Stored items
::::

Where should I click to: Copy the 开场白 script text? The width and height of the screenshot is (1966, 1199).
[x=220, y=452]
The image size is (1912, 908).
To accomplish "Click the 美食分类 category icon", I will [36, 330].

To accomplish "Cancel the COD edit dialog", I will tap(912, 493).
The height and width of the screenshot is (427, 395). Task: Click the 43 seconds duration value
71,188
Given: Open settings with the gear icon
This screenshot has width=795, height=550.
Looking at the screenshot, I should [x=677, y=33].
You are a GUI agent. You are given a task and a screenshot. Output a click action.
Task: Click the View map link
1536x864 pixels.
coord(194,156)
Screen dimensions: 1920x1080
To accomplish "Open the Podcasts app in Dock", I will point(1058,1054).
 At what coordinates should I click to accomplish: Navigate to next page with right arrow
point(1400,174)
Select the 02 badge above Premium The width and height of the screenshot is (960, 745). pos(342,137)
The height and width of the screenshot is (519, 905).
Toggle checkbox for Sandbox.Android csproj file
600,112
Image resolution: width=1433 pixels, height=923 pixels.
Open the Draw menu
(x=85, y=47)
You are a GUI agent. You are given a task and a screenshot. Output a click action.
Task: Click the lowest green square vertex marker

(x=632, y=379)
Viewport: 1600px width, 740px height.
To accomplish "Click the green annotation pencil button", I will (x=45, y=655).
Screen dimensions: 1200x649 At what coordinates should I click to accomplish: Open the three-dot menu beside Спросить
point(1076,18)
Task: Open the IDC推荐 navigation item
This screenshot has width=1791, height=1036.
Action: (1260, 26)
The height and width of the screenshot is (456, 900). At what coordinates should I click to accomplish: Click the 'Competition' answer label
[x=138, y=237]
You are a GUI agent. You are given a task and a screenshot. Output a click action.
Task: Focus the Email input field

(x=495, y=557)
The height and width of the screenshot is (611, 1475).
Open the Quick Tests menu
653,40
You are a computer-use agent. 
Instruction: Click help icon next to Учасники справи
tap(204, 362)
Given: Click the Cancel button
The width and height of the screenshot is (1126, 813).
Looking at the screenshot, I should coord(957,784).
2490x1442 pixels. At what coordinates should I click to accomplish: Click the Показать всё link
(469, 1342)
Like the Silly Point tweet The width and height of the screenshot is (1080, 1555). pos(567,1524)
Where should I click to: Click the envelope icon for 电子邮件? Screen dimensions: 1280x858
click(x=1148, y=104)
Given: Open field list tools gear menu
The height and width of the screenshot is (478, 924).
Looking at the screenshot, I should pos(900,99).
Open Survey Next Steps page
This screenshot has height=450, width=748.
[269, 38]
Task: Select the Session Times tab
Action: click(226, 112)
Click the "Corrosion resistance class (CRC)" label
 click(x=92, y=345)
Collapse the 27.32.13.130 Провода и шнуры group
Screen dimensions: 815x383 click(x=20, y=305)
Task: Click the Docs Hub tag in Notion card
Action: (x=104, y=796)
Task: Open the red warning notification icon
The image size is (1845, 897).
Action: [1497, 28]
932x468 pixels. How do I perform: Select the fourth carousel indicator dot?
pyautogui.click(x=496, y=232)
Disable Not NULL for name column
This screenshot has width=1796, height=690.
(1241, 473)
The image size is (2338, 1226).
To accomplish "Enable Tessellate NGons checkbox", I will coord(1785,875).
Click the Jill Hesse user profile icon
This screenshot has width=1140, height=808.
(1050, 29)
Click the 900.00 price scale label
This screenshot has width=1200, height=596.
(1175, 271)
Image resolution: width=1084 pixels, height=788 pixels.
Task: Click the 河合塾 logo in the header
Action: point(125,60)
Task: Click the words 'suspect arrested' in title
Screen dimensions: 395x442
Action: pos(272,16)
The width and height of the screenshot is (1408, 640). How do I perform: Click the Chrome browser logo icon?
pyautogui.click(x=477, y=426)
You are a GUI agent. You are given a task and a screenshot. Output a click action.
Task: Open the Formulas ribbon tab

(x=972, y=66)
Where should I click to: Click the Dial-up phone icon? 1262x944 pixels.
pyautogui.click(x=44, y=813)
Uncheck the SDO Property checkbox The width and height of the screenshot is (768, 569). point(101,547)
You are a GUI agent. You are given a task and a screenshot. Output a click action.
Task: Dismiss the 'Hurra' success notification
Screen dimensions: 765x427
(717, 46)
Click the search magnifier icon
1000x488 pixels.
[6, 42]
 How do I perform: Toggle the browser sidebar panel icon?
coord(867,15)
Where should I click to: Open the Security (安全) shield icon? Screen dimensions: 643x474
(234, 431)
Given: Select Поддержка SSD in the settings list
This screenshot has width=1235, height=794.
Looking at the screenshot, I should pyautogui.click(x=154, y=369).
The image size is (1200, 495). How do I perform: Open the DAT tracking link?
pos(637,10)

::::

> _Directive_
Please output the entries between the lines holding "Screen dimensions: 1200x649" and "Action: (1260, 26)", inclusive, as a two-column CSV with the columns instruction and answer. Use one row per entry, put each field in quotes, and turn any line breaks into spaces.

> _Written reply_
instruction,answer
"Screen dimensions: 1200x649 At what coordinates should I click to accomplish: Open the three-dot menu beside Спросить","point(1076,18)"
"Task: Open the IDC推荐 navigation item This screenshot has width=1791, height=1036.","Action: (1260, 26)"